10 months ago Jim left planet earth, at least physically. So much of him remains by virtue of his memory and ministry and the mark he left. I dreamt about him all night – funny stuff – both humorous and randomly odd! I woke up missing him more than ever!
There have been way too many “firsts” in the last few weeks (31 anniversary, Em’s birthday, beginning of school and college to name a few). Maybe that is why today was especially difficult. Maybe it is because the reality of life solo is a more predominant theme every day. Maybe it is just because we miss Jim – everything about him. Perhaps that will never fade.

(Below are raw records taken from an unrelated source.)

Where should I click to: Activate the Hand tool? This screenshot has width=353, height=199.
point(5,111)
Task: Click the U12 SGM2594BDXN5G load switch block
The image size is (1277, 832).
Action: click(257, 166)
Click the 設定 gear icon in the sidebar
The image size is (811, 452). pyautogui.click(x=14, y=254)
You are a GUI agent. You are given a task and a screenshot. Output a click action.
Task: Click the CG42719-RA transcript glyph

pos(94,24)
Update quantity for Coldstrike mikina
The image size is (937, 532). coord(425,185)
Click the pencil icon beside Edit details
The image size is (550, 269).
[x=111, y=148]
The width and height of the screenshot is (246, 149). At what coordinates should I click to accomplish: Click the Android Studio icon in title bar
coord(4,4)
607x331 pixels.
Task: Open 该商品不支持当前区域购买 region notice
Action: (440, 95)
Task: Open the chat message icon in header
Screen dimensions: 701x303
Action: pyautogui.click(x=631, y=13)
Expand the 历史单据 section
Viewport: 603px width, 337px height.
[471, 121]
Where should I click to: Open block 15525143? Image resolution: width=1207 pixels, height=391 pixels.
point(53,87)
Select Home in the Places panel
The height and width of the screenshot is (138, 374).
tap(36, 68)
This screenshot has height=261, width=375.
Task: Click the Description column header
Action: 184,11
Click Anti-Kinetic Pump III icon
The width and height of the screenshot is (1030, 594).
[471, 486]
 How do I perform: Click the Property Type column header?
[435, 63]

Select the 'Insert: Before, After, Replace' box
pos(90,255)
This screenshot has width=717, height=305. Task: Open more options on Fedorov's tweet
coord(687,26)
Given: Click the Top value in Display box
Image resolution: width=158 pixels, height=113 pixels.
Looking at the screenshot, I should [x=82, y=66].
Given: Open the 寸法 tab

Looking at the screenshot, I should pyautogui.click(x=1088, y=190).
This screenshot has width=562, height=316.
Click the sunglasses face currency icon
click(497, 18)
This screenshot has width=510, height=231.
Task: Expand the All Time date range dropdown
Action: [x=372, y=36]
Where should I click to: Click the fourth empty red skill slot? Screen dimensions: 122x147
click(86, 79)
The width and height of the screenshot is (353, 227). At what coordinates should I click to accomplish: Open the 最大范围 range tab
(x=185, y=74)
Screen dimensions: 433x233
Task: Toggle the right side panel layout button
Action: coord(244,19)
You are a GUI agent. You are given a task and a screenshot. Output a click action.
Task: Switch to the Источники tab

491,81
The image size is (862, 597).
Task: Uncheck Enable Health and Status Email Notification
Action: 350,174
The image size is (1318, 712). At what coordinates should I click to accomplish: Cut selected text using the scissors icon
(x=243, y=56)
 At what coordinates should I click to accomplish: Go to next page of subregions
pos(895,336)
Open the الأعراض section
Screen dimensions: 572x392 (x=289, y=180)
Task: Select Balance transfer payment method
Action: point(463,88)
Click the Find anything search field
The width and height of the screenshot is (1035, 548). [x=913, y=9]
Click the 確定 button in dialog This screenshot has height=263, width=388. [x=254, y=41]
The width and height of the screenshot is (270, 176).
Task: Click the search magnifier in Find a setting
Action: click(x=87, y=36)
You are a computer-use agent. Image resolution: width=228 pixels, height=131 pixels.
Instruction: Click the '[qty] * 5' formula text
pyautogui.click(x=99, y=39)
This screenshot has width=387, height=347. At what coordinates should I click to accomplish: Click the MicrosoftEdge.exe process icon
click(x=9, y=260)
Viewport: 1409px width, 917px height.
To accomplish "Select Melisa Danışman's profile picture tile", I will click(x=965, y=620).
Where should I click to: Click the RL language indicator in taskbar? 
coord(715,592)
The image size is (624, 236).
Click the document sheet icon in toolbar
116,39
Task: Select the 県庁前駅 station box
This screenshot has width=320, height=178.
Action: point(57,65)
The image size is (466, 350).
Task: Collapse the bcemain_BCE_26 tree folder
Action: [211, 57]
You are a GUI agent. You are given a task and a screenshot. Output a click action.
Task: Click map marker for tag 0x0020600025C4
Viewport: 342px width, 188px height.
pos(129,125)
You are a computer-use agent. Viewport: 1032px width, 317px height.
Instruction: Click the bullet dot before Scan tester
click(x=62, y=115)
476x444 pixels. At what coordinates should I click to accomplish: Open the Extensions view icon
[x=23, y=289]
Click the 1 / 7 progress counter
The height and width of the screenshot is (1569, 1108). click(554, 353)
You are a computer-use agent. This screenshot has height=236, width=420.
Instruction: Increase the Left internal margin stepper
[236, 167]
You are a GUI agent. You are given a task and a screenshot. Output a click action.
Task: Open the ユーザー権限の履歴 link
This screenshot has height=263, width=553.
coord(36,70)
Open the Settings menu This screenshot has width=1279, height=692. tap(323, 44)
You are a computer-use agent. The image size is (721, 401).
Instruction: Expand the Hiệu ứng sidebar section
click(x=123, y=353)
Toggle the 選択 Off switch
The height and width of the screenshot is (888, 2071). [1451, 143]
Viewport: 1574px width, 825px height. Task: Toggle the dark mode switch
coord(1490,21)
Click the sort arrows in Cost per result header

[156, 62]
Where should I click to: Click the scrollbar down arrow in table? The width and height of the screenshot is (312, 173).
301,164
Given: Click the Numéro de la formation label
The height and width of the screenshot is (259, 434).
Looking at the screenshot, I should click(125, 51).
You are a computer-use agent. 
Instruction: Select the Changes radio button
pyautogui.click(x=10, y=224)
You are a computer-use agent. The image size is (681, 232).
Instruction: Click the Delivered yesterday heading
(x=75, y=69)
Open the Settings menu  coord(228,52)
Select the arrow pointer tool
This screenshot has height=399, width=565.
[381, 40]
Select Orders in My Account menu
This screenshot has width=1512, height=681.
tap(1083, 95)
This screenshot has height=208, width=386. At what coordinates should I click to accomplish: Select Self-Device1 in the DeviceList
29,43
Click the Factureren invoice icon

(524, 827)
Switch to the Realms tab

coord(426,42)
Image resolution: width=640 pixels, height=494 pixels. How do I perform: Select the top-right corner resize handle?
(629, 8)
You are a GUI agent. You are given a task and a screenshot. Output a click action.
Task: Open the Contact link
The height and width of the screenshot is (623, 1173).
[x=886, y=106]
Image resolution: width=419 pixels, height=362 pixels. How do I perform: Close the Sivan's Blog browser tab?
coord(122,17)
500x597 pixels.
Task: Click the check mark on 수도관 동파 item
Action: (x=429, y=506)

I get impatient with my grief. I am tired of being stuck, and numb and sad…of feeling lost and lonely and alone. I think about Abraham who left without knowing where he was going. I wonder if he ever felt like turning around and going “home” to the familiar. I often wish I could have my “life” back. But he trusted in a good God and wherever he was the first thing he did was build an altar and worship. His “separation and suffering” was turned into grace and healing as he worshiped. I am learning to worship in this new place; This place I do not want to be and I do not hope to stay. It is not easy.
Today I was grateful for the “distraction” of spending time with one of my “kids” from Scottsdale. All those “kids” I have been privileged to know and love have shaped me and nurtured me. I am so blessed by their lives and knowing that God intended us to sharpen one another. What a privilege. What a joy. Glimmers of hope when I don’t see how I am going to make it. Memories dusted off to be cherished once again.